On all slaves, /srv/deployment/integration/slave-scripts permissions went crazy
Closed, DuplicatePublic

Description

(04:56:48 PM) cscott-free: is hashar around? jenkins hates jslint today. https://integration.wikimedia.org/ci/job/parsoidsvc-jslint/3153/console
(04:58:49 PM) hashar: cscott: jshint must not like your code !
(04:58:59 PM) hashar: cscott: I think jshint got upgraded this week
(05:00:31 PM) hashar: cscott: ah perm denied bah
(05:01:02 PM) cscott-free: jshint got "upgraded"
(05:01:16 PM) hashar: the file belong to root:root :-/
(05:01:32 PM) ***cscott-free sings root, root, root for the home team...
(05:01:36 PM) hashar: how is that even possible
(05:04:32 PM) hashar: cscott: too late for me. Can you fill a bug stating that on integration-slave1007 the directory /srv/deployment/integration/slave-scripts is borked ?
(05:05:04 PM) hashar: cscott: it is a git clone of integration/jenkins.git maintained by puppet. For some reason some files are not group/other writables

Event Timeline

cscott assigned this task to hashar.
cscott raised the priority of this task from to Needs Triage.
cscott updated the task description. (Show Details)
cscott added a project: acl*sre-team.
cscott subscribed.
Krinkle renamed this task from On integration-slave1007 the directory /srv/deployment/integration/slave-scripts is borked to On all slaves, /srv/deployment/integration/slave-scripts permissions went crazy.Jan 7 2015, 12:46 AM

@hashar The JSHint upgrade is unrelated. No permission changes occurred in that change. I tested it on integration-dev-precise using a local checkout of jenkins.git slave-scripts before merging that change. In fact I drafted that commit on integration-dev-precise (in order to ensure npm-install installs resources for Ubuntu Precise instead of Trusty or OSX). There we no permission changes or errors of any kind.

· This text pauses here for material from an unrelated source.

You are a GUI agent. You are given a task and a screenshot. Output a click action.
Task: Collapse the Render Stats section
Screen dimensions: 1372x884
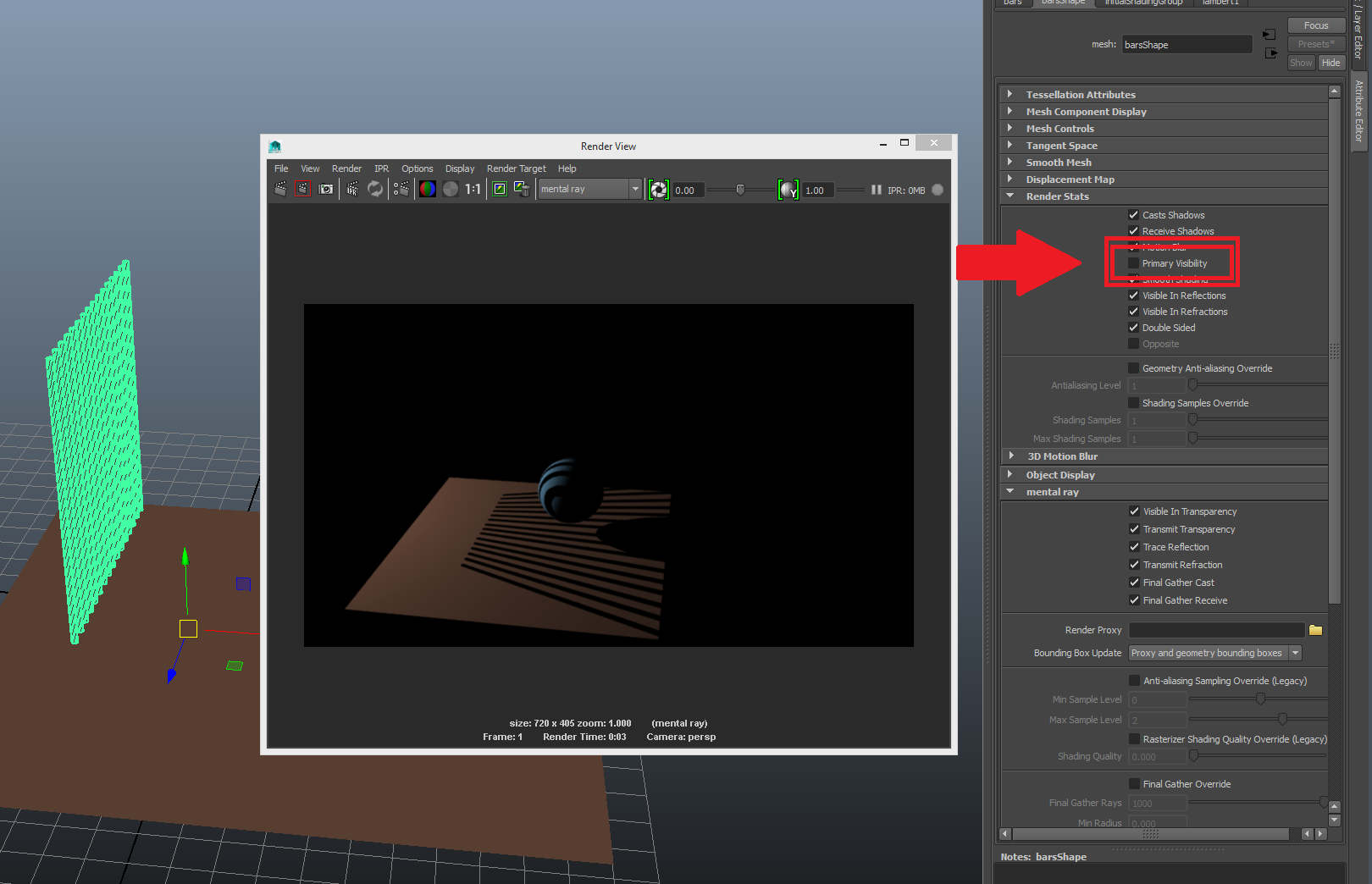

The files belonging to root is normal because they're git-clones and managed by Puppet. However they're normally readable by all users and thus executable just fine. Somehow the files were modified so that no user could read them, only root.

I found the same permission errors on all slaves. Including integration-slave1003 (precise), slave1005 and 1007 (trusty).

Symptoms:

  • Running git status (as regular user) resulted in git saying all files in the repository are newly added and staged.
  • Running git status (via sudo) resulted in clean result with no modified, untracked or staged changes.
  • chmod -R go+r /srv/deployment/integration/slave-scripts did not fix it.
  • After the chmod JSHint complains about ./lib/node not found permission denied ./src/cli.js, but both are caused by permissions trouble.

Both on integration-dev-precise and on my local machine, the slave-scripts git repo works fine and has none of these issues.

The following fixed it for the time being:

krinkle $ ssh integration-slave100
krinkle $ cd /srv/deployment/integration
krinkle $ sudo -s
root $ rm -rf slave-scripts/ && git clone https://gerrit.wikimedia.org/r/p/integration/jenkins.git slave-scripts

Doesn't seem fixed yet .. See https://gerrit.wikimedia.org/r/#/c/181250/ and the attempts to get that patch merged.

Looks like I either forgot a few of the slaves or they regressed again.

Iterated over all 9 integration slaves and had to re-apply it to:

  • integration-slave1001
  • integration-slave1004
  • integration-slave1005
  • integration-slave1009

Fixed. (again)

Hm. The fact that this 'regressed' by itself makes me think that puppet is making this change deliberately. If we retickle puppet on these slaves will the bug reappear?